When Joshua Cohen ’14 was a junior at Brown, he came up with an idea for a drug to help people with neurodegenerative diseases like ALS (Lou Gehrig’s disease) and Alzheimer’s. Seven years later, his idea may have become reality. Amylyx Pharmaceuticals, Inc., a Cambridge-based biotech startup he cofounded with Justin Klee ’13, last December released preliminary results of a clinical trial: the drug AMX0035 “demonstrated a significant treatment benefit for people with ALS.” Dr. Sabrina Paganoni, with the Healey Center for ALS at Mass General, who led the study, said in an interview with the Wall Street Journal, “Most trials fail to see a positive result,” which is what makes these findings “really incredible.”
Concentrating in biomedical engineering, Cohen spent time junior year reading articles in scientific journals about how neurons die, which is how he came up with the idea of attacking two molecular pathways with a combination of medicines. “It was just many hours of reading papers every day and letting my curiosity guide me journal to journal,” he says. Cohen met Klee, who studied neuroscience, playing club tennis, and the two joined forces.
“Most trials fail to see a positive result,” which is what makes these findings “really incredible.”

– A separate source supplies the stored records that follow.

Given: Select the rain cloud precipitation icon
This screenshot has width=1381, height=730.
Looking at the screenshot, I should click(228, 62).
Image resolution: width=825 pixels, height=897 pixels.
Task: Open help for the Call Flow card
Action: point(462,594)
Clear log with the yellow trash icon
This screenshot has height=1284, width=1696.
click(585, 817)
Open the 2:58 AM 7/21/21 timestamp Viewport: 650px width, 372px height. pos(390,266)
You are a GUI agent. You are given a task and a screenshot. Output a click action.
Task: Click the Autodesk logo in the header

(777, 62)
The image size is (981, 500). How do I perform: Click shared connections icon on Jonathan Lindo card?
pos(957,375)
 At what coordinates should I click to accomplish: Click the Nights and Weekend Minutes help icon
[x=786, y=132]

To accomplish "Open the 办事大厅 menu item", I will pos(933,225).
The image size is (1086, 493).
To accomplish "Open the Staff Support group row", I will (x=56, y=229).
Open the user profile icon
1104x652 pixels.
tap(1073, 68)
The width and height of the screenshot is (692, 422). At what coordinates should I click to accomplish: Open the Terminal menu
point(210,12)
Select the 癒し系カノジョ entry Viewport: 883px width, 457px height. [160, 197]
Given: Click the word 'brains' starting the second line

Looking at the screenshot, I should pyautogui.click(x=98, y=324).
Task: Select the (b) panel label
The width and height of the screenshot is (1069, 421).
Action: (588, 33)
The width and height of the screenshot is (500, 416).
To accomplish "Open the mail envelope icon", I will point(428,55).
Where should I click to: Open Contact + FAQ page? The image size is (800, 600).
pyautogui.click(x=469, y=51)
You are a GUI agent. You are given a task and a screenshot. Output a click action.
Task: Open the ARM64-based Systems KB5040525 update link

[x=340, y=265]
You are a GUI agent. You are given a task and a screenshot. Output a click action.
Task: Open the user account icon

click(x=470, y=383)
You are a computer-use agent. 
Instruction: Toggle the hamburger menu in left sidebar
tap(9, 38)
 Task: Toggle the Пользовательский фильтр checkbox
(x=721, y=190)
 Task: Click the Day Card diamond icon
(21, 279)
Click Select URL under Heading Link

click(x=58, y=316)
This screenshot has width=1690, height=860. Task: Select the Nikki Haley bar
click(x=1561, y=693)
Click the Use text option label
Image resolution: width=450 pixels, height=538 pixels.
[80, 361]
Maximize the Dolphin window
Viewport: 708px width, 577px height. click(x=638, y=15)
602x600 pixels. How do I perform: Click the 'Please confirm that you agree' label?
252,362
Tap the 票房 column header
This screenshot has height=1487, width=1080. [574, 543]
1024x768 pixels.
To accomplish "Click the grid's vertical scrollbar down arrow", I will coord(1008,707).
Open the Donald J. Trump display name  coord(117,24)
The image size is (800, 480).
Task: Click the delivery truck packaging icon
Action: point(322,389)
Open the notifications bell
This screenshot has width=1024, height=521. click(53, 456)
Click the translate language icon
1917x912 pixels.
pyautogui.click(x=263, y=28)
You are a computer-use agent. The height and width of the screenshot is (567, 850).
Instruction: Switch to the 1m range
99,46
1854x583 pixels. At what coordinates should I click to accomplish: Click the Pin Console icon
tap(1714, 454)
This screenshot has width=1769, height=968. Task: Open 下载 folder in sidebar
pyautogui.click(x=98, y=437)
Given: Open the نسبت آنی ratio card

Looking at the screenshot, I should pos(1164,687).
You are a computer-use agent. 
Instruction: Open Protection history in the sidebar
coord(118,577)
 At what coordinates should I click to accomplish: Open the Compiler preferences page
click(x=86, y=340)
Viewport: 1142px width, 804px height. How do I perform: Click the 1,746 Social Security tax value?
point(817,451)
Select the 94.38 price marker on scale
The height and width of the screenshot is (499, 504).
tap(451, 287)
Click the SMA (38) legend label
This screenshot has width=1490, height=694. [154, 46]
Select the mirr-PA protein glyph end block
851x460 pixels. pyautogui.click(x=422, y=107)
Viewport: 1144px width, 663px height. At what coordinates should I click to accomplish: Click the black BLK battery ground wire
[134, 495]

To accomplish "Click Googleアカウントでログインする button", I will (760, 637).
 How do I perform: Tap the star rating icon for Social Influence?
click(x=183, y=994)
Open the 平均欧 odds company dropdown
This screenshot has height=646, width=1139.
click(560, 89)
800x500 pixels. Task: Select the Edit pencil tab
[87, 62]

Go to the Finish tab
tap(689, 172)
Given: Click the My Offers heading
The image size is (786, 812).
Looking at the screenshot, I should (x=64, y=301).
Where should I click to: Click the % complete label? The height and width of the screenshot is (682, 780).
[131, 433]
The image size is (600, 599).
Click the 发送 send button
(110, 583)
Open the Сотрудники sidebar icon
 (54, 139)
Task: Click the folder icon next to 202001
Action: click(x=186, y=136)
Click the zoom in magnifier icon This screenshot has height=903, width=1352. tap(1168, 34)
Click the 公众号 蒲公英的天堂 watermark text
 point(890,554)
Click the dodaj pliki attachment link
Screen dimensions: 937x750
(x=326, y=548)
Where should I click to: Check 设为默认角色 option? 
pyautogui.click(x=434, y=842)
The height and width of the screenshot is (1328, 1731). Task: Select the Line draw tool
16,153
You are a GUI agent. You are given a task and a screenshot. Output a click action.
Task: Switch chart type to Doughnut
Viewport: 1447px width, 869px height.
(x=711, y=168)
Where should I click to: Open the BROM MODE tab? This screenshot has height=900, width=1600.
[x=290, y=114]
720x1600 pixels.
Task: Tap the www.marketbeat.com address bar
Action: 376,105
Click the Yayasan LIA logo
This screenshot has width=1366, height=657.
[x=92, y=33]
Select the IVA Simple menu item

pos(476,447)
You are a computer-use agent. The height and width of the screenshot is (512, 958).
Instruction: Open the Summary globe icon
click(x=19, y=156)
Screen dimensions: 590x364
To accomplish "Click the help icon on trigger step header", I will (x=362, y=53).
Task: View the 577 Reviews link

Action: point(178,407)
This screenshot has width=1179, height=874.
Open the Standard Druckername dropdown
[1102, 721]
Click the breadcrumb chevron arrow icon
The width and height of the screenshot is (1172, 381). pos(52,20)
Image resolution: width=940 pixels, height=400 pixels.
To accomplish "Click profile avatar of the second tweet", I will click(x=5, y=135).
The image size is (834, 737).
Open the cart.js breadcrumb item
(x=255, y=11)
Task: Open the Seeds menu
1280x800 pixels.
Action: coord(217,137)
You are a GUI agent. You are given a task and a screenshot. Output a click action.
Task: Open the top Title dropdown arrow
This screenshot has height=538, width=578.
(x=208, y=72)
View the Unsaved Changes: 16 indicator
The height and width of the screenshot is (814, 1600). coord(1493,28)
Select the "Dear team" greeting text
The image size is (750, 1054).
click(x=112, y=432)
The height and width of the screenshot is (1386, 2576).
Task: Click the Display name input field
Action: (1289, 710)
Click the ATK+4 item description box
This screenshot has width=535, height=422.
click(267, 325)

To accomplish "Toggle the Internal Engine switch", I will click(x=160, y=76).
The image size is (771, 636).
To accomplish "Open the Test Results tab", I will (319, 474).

Cohen and Klee started the company in 2013, after getting advice from both engineering professor Angus Kingon and Alan Harlam, formerly with the Swearer Center, as well as some funding from Swearer. Senior year, Cohen received course credit for the startup. “Brown’s structure was very helpful in managing the time commitment for Amylyx,” he says. Cohen is the company’s CEO, Klee is president, and Kent Leslie ’14, ’15 ScM, who was Cohen’s housemate senior year, joined Amylyx in 2015 as chief scientific officer.
The clinical trial, known as CENTAUR, involved 137 subjects between age 18 and 80 who had been diagnosed with, and had symptoms of, ALS. Over the course of 24 weeks, the subjects (who took either AMX0035 or a placebo) were rated using a standardized scale on their abilities in elements of daily life, such as walking, speaking, and dressing themselves. The study indicated the drug slowed the disease’s progression. PEGASUS, another trial of the drug involving Alzheimer’s patients, wraps up in late 2020.
“It is definitely very exciting,” says Cohen, “but there’s a lot of work ahead of us. We’re laser focused on trying to help patients with these diseases, so we feel a responsibility to not waste a minute.”